For this exercise, the lines from the one with "Instruction: Click the" through the final line of the data below are to be transcribed exactly, and pictures are to be skipped.

======== Task input ========

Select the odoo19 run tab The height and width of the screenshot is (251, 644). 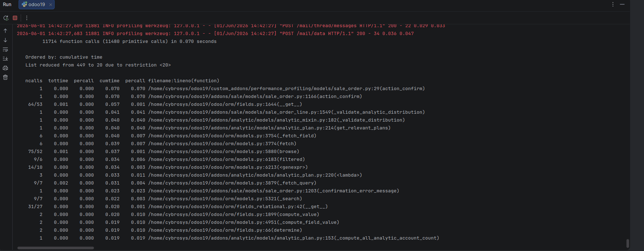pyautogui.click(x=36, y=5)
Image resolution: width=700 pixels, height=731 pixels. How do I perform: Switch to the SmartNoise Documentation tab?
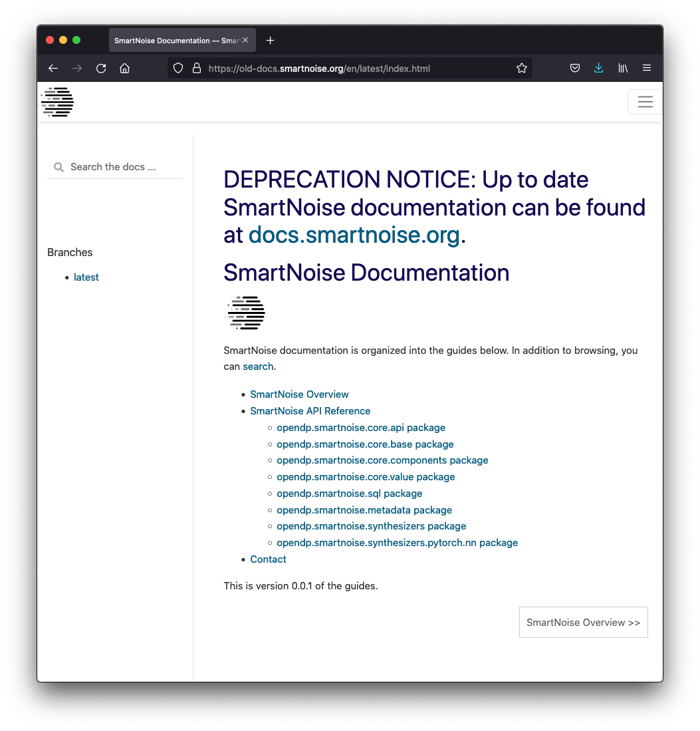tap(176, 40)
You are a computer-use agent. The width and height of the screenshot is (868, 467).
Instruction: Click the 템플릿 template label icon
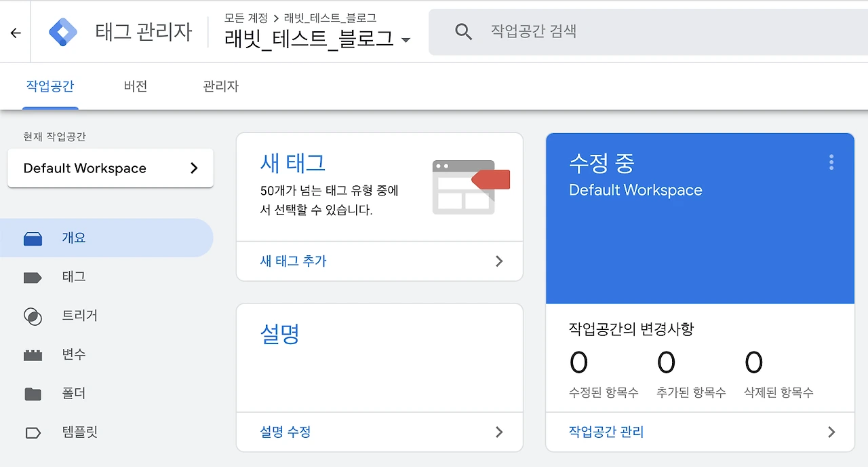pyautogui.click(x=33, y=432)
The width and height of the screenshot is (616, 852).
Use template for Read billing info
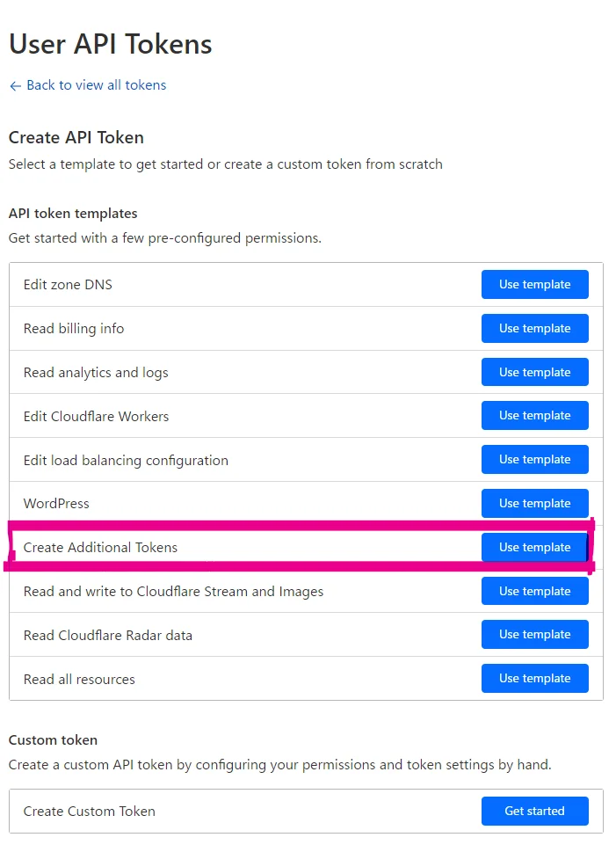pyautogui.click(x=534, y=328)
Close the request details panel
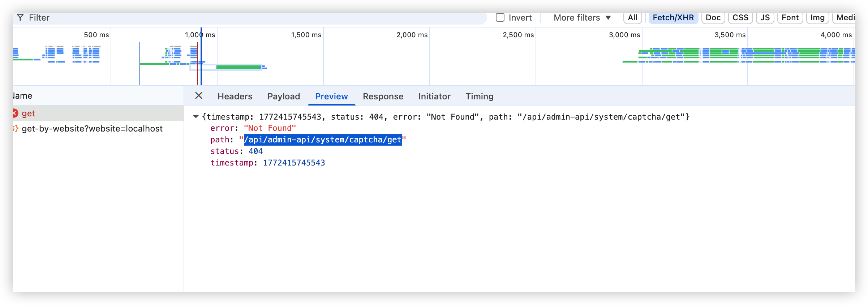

========

» Answer for this exercise:
Instruction: Click the 템플릿 template label icon
pyautogui.click(x=33, y=432)
The width and height of the screenshot is (616, 852).
Use template for Read billing info
pyautogui.click(x=534, y=328)
Close the request details panel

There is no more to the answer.